I want to make this function generic, without using ifs; is it possible?

The only simple way I see is to use overloading .. which is not available in C programming langage AFAIK.

Did you consider the C++ programming langage for your programm ? Or is there any constraint that forbids its use?

Answer 10

You can easily print a void printer

int p=15;
void *q;
q=&p;
printf("%d",*((int*)q));

Answer 11

Because C is statically-typed, strongly-typed language, you must decide type of variable before compile. When you try to emulate generics in C, you'll end up attempt to rewrite C++ again, so it would be better to use C++ instead.

Answer 12

void pointer is a generic pointer.. Address of any datatype of any variable can be assigned to a void pointer.

int a = 10;
float b = 3.14;
void *ptr;
ptr = &a;
printf( "data is %d " , *((int *)ptr)); 
//(int *)ptr used for typecasting dereferencing as int
ptr = &b;
printf( "data is %f " , *((float *)ptr));
//(float *)ptr used for typecasting dereferencing as float

Answer 13

您不能在不指定类型的情况下取消引用指针，因为不同的数据类型在内存中将具有不同的大小，即 int 为 4 个字节，char 为 1 个字节。

Answer 14

Void pointers are pointers that has no data type associated with it.A void pointer can hold address of any type and can be typcasted to any type. But, void pointer cannot be directly be dereferenced.

int x = 1;
void *p1;
p1 = &x;
cout << *p1 << endl; // this will give error
cout << (int *)(*p) << endl; // this is valid

Answer 15

Fundamentally, in C, "types" are a way to interpret bytes in memory. For example, what the following code

struct Point {
  int x;
  int y;
};

int main() {
  struct Point p;
  p.x = 0;
  p.y = 0;
}

Says "When I run main, I want to allocate 4 (size of integer) + 4 (size of integer) = 8 (total bytes) of memory. When I write '.x' as a lvalue on a value with the type label Point at compile time, retrieve data from the pointer's memory location plus four bytes. Give the return value the compile-time label "int.""
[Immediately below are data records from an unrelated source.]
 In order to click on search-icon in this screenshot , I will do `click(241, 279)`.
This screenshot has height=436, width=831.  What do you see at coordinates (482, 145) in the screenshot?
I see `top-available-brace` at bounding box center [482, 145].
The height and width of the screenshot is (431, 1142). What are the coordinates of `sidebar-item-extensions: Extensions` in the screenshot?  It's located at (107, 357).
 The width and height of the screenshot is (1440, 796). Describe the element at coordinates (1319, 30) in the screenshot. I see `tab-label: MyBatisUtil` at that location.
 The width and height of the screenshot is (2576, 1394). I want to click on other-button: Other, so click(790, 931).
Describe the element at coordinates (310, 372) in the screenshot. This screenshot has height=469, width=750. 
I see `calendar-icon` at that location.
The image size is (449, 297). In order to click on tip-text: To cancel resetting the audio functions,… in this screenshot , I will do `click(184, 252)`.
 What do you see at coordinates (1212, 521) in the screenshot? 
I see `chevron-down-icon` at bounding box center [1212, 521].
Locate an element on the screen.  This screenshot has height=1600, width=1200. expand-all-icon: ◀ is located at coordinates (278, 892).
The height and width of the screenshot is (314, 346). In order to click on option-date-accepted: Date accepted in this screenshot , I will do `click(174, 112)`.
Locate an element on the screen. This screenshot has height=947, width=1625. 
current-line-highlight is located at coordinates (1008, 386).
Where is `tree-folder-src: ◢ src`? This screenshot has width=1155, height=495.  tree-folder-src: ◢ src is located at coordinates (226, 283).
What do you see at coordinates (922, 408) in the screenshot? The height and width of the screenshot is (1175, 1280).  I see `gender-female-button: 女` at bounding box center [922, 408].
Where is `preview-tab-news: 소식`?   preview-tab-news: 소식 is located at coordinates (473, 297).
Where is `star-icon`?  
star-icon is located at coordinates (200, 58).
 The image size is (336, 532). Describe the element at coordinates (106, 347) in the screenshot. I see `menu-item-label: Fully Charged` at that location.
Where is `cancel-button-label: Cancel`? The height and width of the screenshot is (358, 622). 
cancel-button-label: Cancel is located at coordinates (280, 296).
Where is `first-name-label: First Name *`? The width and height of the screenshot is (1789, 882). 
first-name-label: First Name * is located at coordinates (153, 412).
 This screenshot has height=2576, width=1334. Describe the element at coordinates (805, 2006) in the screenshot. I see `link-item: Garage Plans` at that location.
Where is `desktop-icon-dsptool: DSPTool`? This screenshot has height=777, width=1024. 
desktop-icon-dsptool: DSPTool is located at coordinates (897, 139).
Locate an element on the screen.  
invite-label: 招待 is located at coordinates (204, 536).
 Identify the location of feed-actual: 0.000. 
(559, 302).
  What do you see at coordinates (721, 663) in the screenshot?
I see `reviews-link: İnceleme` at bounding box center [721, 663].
Inside the computer at runtime, your "Point" structure looks like this:

00000000 00000000 00000000 00000000 00000000 00000000 00000000

And here's what your void* data type might look like: (assuming a 32-bit computer)

10001010 11111001 00010010 11000101

Answer 16

这行不通，但 void * 可以在定义指向函数的泛型指针并将其作为参数传递给另一个函数（类似于 Java 中的回调）或将其定义为类似于 oop 的结构方面有很大帮助。